Langzaam presenteerden alle hofleden die een partner hadden, hun buit aan hun partners voordat Inanna hen zegende. Ik raakte steeds weer afgeleid. Ik probeerde me te concentreren op de omgeving, maar de interne strijd die in mij woedde hield me bezig. Mijn wolf ijsbeerde ongeduldig in me.
"Mijn prins, wat hebt u gejaagd?" Mijn aandacht werd opgeëist door de koppelaarster. Toen mijn ogen de hare vonden, zag ik een wetende glans in haar rode ogen, alsof ze me kon lezen. Een sluwe glimlach kroop langzaam op haar lippen. Iets aan de manier waarop ze me aankeek, vertelde me dat ze iets wist. Ik was me bewust van hoe sluw Inanna was. Ik had het gevoel dat ze iets voor me in petto had en dat wat ik voelde iets te maken had met haar gemene plannen.
Veel mensen waren onder de indruk toen ik de beer presenteerde die ik voor mijn partner had gejaagd. Inanna's ogen werden groot toen ze mijn prooi onderzocht voordat ze breed glimlachte en zei: "Dit is de meest indrukwekkende prooi die ik ooit heb gezien, mijn prins. Ik heb er vertrouwen in dat je een geweldige koning zult worden, maar... een koning is niets zonder een koningin."
Iedereen was stil toen Inanna van haar plaats opstond en dichter bij mijn jachtbuit liep. Haar rode ogen verlieten me geen moment. Ze had een vreemde blik in haar ogen die ik nog nooit eerder had gezien. Ik kon niets van haar begrijpen.
"Ik, de koppelaarster, geef je een partner die niet alleen bij je past, maar je in elk opzicht zal uitdagen. Ze zal fel zijn als het vuur dat je bezit. Ze zal sterk genoeg zijn om dit koninkrijk naast je te leiden en indien nodig, zelfs zonder jou. Ze zal een van de sterkste koninginnen zijn die ooit over dit rijk hebben geregeerd," De zaal hield een dodelijke stilte toen Inanna klaar was met spreken.
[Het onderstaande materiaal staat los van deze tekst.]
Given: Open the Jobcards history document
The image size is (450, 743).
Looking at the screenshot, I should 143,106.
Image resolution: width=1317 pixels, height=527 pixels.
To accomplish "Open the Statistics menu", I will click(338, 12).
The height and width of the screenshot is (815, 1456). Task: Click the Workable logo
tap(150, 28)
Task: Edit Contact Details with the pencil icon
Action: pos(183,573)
Iedereen stond stil, hun ogen op mij gericht. Inanna schonk me een sluwe glimlach voordat de ceremonie weer verderging. Verschillende goden en godinnen waren als gasten uitgenodigd. Velen van hen feliciteerden mij. Mijn vader en ik waren druk in gesprek met Ezekyle toen een van de zieners ons aarzelend naderde.
"Wat is er, Cynthia?" gromde mijn vader nadat hij zich had verontschuldigd bij Ezekyle. Ik stond stil naast hem. Dat onderbuikgevoel was terug en nu maakte het me doodsbang. Er was iets vreselijk mis, dat zag ik aan Cynthia's gezicht.
Ze slikte voordat ze haar hoofd boog en heel zacht sprak: "Majesteit, ik heb een visioen gehad. Hare majesteit, zij-" Voordat Cynthia haar zin kon afmaken, trok een luid kletterend geluid ieders aandacht in de zaal.
Ik draaide mijn hoofd om Haestus, vaders tweede in bevel, verstijfd van schrik te zien staan. Ik wist meteen wat er gebeurde. Hij kreeg een visioen. Hoewel hij een wolf was, had hij een speciale gave die hem in staat stelde het verleden en de toekomst vanuit verschillende perspectieven te zien.
"WAAR IS NEFRET?" brulde hij zodra hij hersteld was van het visioen. Het besef daagde onmiddellijk dat mijn moeder vermist was. Waar was ze? Wat was er aan de hand?
"Wat heb je gezien?" gromde mijn vader terwijl ik de paniek in me voelde opkomen. Ik zag al veel mensen rondkijken op zoek naar mijn moeder.
"Hare majesteit is in groot gevaar," Het was Cynthia die sprak. Haar woorden deden mijn bloed koud worden.